Ada beberapa hal yang perlu diperhatikan agar bangsa ini menjadi bangsa yang maju, yaitu

Pertama, tiap individu muslim harus menstransformasi diri dengan tauhid. Nilai-nilai Islam yang mulia dan agung akan menjadi tolok ukur dalam beramal bukan yang lain. 

Sebagaimana para sahabat yang berhijrah meninggalkan budaya jahiliah dan mengambil Islam kafah.
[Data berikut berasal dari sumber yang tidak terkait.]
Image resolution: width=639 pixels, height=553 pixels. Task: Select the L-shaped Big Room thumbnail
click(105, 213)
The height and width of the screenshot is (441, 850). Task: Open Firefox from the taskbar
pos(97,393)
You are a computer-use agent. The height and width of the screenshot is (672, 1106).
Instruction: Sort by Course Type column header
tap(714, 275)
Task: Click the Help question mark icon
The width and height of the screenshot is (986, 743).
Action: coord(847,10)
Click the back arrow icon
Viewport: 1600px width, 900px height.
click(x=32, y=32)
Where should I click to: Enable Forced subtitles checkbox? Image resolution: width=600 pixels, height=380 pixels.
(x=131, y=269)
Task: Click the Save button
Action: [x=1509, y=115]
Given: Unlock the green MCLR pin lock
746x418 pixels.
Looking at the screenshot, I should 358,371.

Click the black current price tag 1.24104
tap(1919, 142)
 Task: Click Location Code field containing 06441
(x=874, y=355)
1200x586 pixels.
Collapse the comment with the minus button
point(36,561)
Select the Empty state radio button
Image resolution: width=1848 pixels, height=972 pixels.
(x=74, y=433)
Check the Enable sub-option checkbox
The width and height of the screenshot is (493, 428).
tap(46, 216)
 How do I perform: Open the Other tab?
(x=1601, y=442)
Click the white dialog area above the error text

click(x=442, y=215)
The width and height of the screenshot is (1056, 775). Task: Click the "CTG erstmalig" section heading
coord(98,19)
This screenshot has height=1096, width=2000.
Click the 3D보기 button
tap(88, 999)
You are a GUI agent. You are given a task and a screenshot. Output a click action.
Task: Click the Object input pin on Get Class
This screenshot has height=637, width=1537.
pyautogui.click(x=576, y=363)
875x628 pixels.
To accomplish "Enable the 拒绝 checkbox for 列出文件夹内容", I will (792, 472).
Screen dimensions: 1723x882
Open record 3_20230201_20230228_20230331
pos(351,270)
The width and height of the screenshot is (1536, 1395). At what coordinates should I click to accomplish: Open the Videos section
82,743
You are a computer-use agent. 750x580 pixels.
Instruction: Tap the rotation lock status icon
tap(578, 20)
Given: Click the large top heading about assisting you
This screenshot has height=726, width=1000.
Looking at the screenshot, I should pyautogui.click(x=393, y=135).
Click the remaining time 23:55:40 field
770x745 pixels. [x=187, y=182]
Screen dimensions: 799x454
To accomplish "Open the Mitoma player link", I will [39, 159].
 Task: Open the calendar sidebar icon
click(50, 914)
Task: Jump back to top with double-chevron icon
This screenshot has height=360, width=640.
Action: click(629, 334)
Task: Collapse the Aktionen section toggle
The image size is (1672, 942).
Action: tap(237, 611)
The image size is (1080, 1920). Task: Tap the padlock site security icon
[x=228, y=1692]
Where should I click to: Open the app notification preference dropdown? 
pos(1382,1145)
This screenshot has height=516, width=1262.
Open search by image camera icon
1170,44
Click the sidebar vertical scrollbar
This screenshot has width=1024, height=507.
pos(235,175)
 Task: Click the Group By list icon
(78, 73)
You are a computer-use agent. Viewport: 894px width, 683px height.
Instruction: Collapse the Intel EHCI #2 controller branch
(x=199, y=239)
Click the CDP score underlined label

Hanya bermodalkan keyakinan pertolongan Allah Swt. mereka berhijrah. Allah Swt. pun memberikan pujian dan pahala berlimpah kepada kaum Muhajirin (Orang-orang yang berhijrah) 

وَالَّذِينَ هَاجَرُوا فِي سَبِيلِ اللَّهِ ثُمَّ قُتِلُوا أَوْ مَاتُوا لَيَرْزُقَنَّهُمُ اللَّهُ رِزْقًا حَسَنًا وَإِنَّ اللَّهَ لَهُوَ خَيْرُ الرَّازِقِينَ

Orang-orang yang berhijrah di jalan Allah, kemudian mereka dibunuh atau mati, benar-benar Allah akan memberi mereka rezeki yang baik (surga). Sungguh Allah adalah sebaik-baik Pemberi rezeki. (QS. al-Hajj [2]: 58)

Kedua, menjadi masyarakat madani yang memiliki peradaban tinggi. Masyarakat yang saling tolong menolong dalam kebaikan dan ketakwaan bukan dalam pelanggaran dan dosa. Masyarakat yang saling berkolaborasi untuk mendidik dan membina generasi pemimpin masa depan dengan sungguh-sungguh berpegang pada Islam kafah. 

Ketiga, negeri ini akan menjadi baldatun thoiyyibun wa robbun ghafur, negeri yang SDAnya dikelola dengan jujur dan sustain. para pemimpinnya adalah orang-orang hanif dan bertakwa, hingga mereka tak semena-mena dan khianat dalam mengurusi rakyatnya. Semua ini adalah harga yang pantas ketika bangsa ini mau mengambil Islam sebagai Ideologi, bukan sekedar agama ritual.